My Lords, I join all those who have congratulated the noble Baroness, Lady Sharp, on initiating this very important debate.
It is true that many people were disappointed that the Government's recent 14 to 19 White Paper did not go further down the line of Tomlinson and introduce an overarching diploma for the 14 to 19 stage of education, combining vocational and academic learning. I believe that that argument has its merits but I also believe that the GCSE and A-level system also has its merits. The challenge now is to ensure that the vocational diploma being introduced is not seen as a second-class route or a route for less able young people.
But we do not need to be pessimistic. There is a growing momentum, a shift in values, which is detectable in the media, in the classrooms and in the boardrooms of employers across the country. This movement is beginning to look upon vocational learning as an esteemed and valid option. I believe that we are seeing the beginning of the end of the academic snobbery of which this country has in the past fallen foul.
To achieve this, however, we need to move away altogether from the distinction between vocational and academic learning. A degree in law is a vocational qualification, as is an NVQ in customer service, a technical certificate in football coaching and a medicine degree.
The truth is that the skills gap faced by the UK, in comparison to our European counterparts, and the implications that this has for the productivity of the UK economy, have brought home to us the value of vocational learning. We have realised that we must embrace all types of learning, vocational and academic, in order to progress as individuals and as a society.
The employer-led sector skills councils are already playing a major part in this process and I should like to say a few words about SkillsActive and the sector skills council for the active leisure and learning sector, a sector which, as many noble Lords may know, is one of the areas of interest to me. I am only too aware of the need for skilled professionals to work at all levels throughout the sport and leisure industry. We need football coaches, lifeguards, skilled fitness instructors, playworkers, outdoor adventure leaders, and more. SkillsActive tells me that employers are calling for the people coming into the sector to have better team-working skills, improved communication skills, better technical and practical skills and improved customer-handling skills.
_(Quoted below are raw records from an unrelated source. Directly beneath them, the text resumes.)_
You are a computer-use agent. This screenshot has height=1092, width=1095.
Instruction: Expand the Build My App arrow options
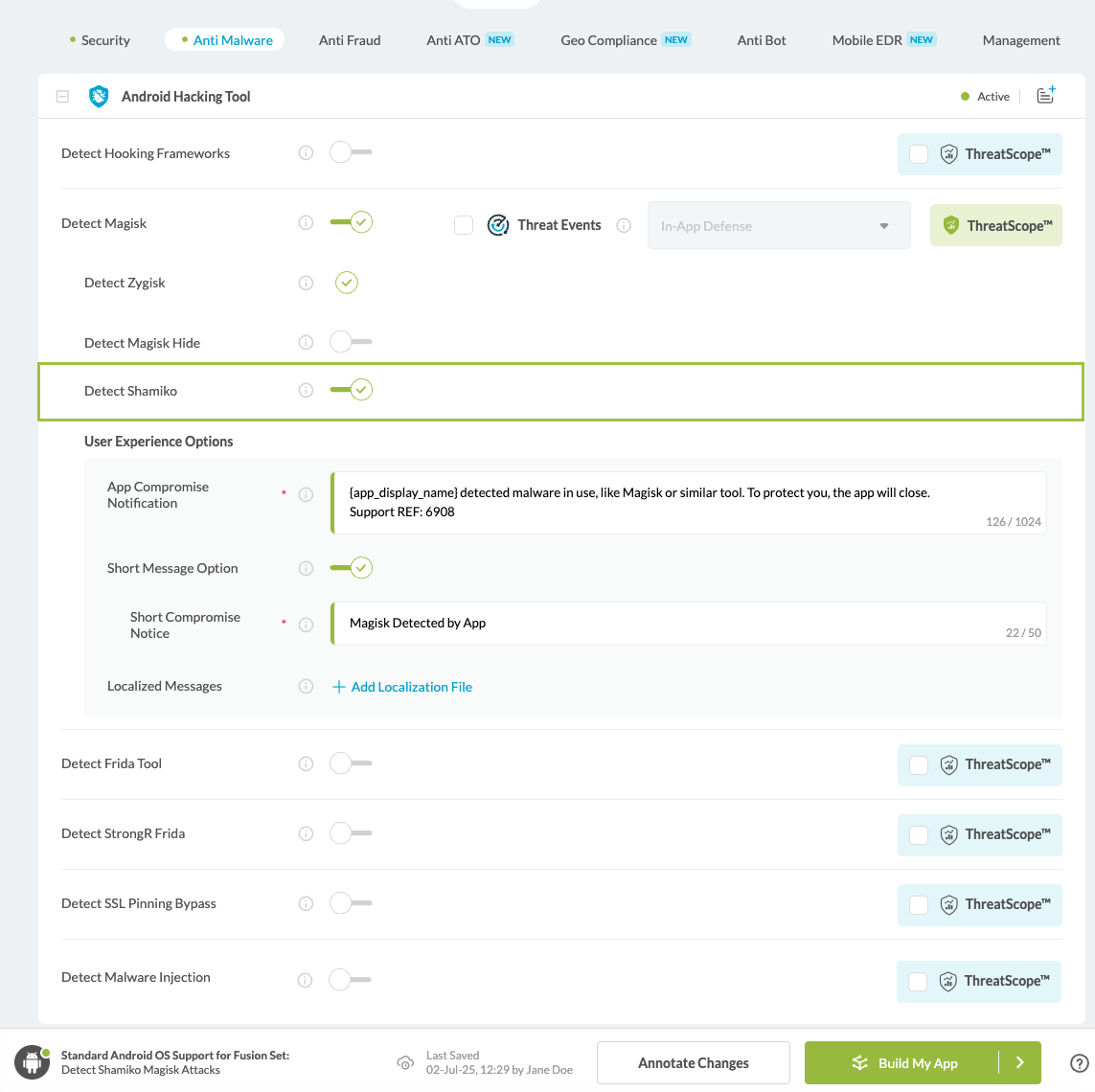point(1020,1062)
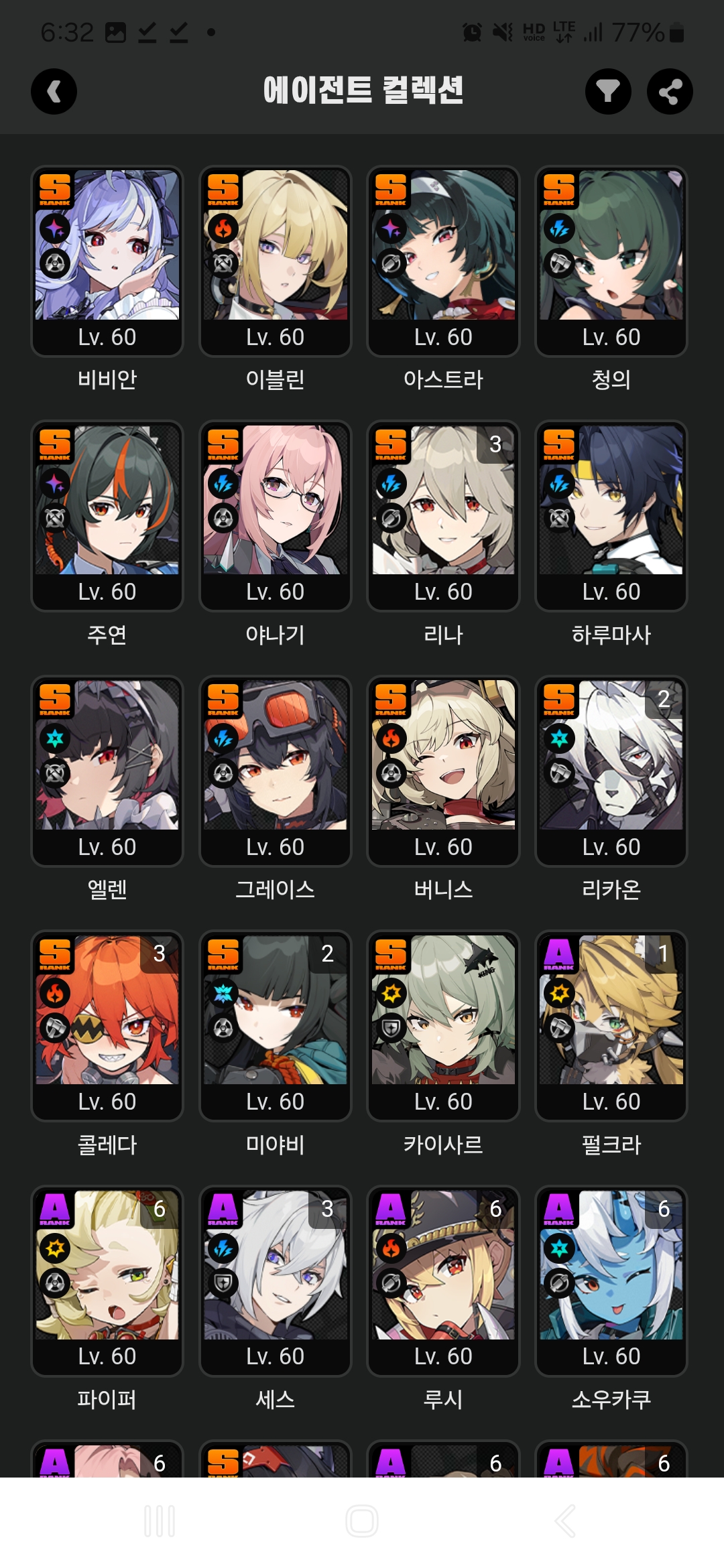Click mindscape number 3 on 콜레다
Screen dimensions: 724x1568
(x=160, y=954)
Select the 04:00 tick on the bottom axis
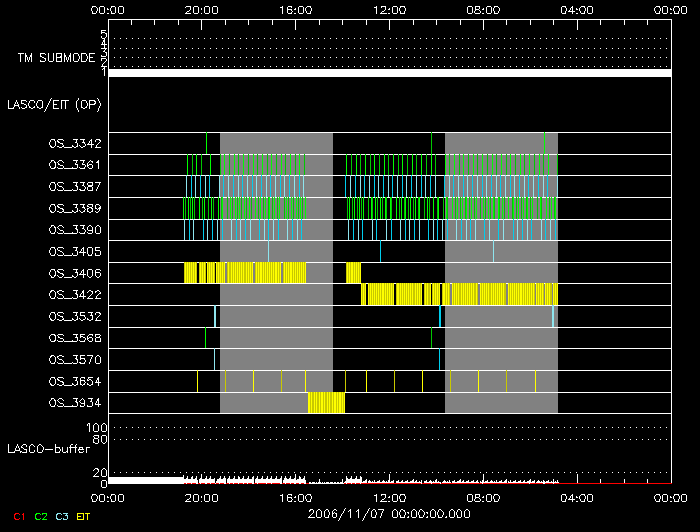The width and height of the screenshot is (700, 532). (576, 497)
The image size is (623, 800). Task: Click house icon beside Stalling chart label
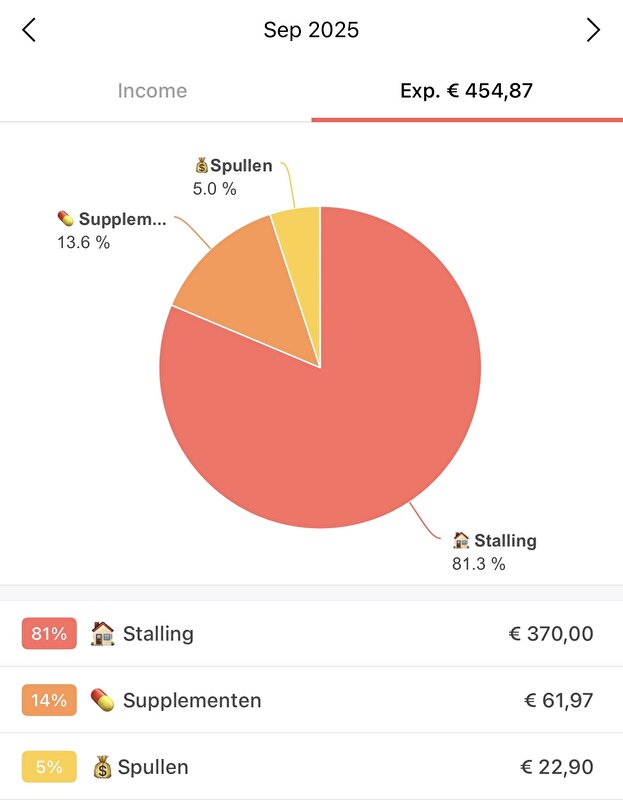(461, 541)
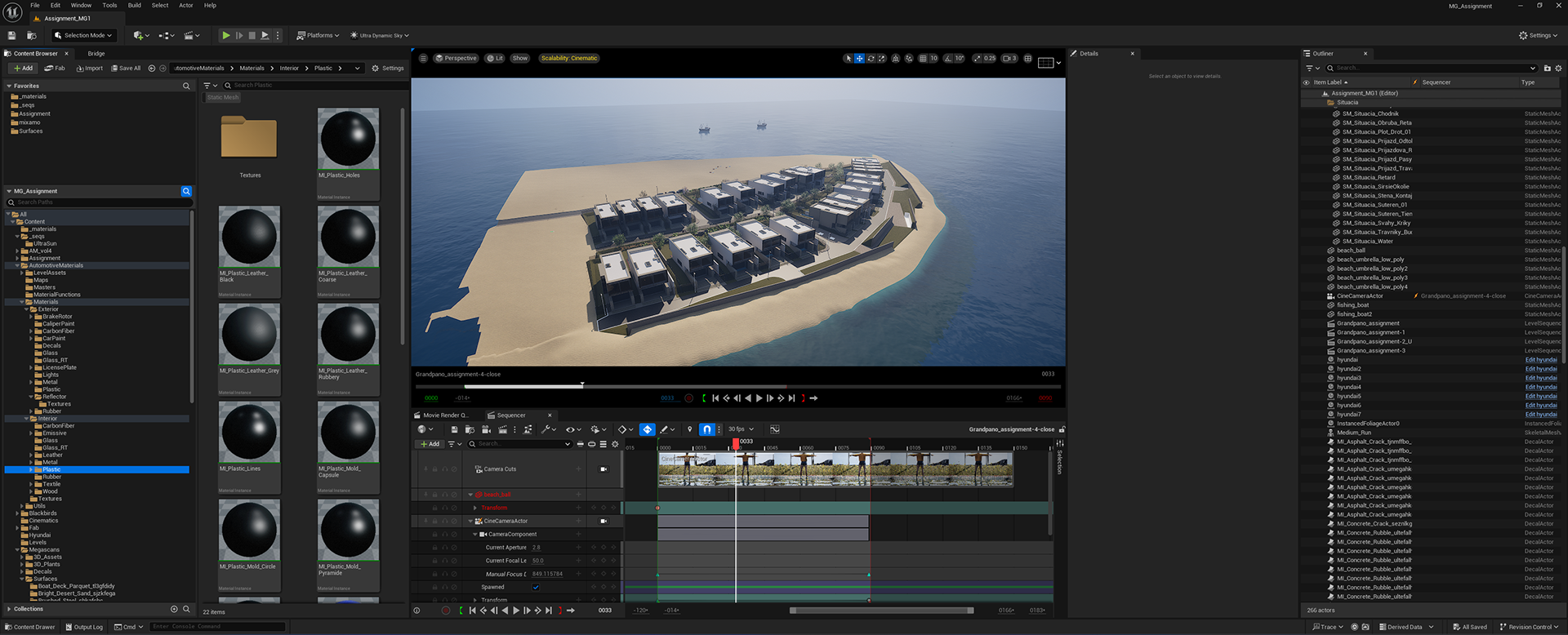The height and width of the screenshot is (635, 1568).
Task: Toggle auto-key button in Sequencer toolbar
Action: (x=647, y=429)
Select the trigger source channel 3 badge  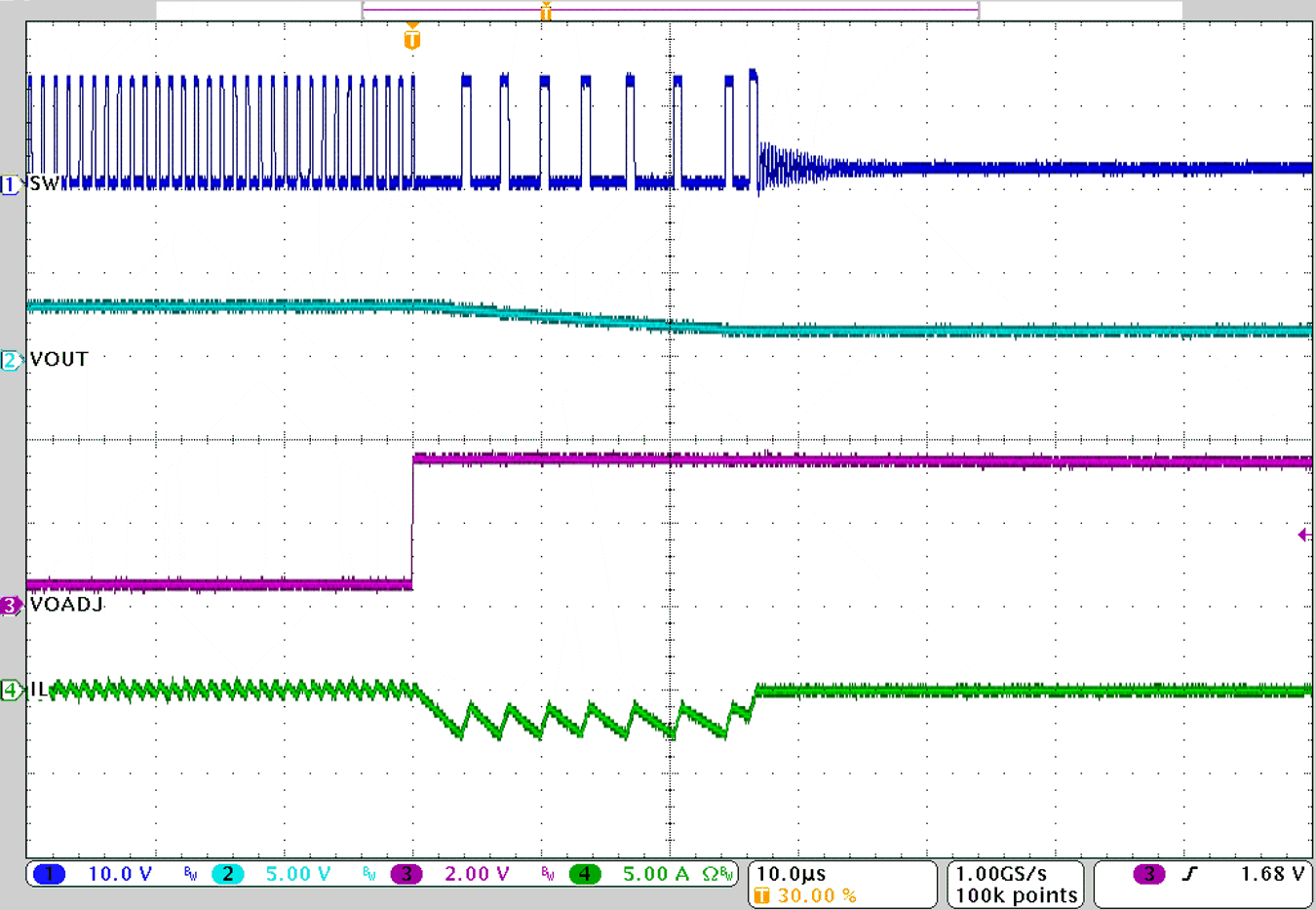[1148, 874]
SkillsActive is working hard to develop pathways for entry to the workforce. The developments focus on foundation degrees in higher education, young apprenticeships for the 14 to 16 age group, progression routes for non-traditional learners and, potentially, adult apprenticeships for the over-25s. I welcome the Budget announcement made by my right honourable friend the Chancellor today that the Government will make available universal education and training to all those under the age of 18, with the aim of 300,000 being in apprenticeships by 2008.
A good example of young people being encouraged to remain in training is the apprenticeship programme being embraced by employers in the fitness sector. Fitness First, LivingWell and DC Leisure Management, to name but a few, are embracing the blend of vocational learning and quality work experience offered by apprenticeships for their staff. I am sure that we have all seen the television adverts and billboards for apprenticeships, and I would be interested to learn whether the take-up has increased across all sectors following that campaign.
Professionalisation of the fitness industry through the Register of Exercise Professionals, a SkillsActive company, means that young people are informed about what qualifications are valued, where they can get them and what qualities employers are looking for. That is exactly the kind of employer-led direction that many young people who may be considering leaving full-time education and training need. SkillsActive, as with the other sector skills councils in each sector of the economy, is developing a sector skills agreement between employers, government and funding partners, which will define and shape the work force for the next 10 years. That will mean that, for the first time, vocational education and training will be demand-led, and that each student can look forward to better opportunities for employment and have better incentives to participate in education and training.
The sport and leisure sector has the power to engage with young people at the 16 to 19 stage, more so than any other sector of which I know. A great example of the power of sport to inspire disengaged young people is the DfES scheme "Playing for Success", where the medium of football, rugby and other sports is used as a motivational tool to help to raise literacy, numeracy and ICT standards among key stage 2 and 3 pupils who are demotivated and struggling with study.
The Child Benefit Bill, which is due to come into Committee in this House, will create a financial incentive for eligible young people to continue in full-time unwaged education and training. However, we must recognise that, for many young people, financial reward is not necessarily the big incentive. Lessons must be learnt from projects such as "Playing for Success" and, where applicable, applied to the 16 to 19 stage so that we can truly release the potential of our young people, as Tomlinson set out to do.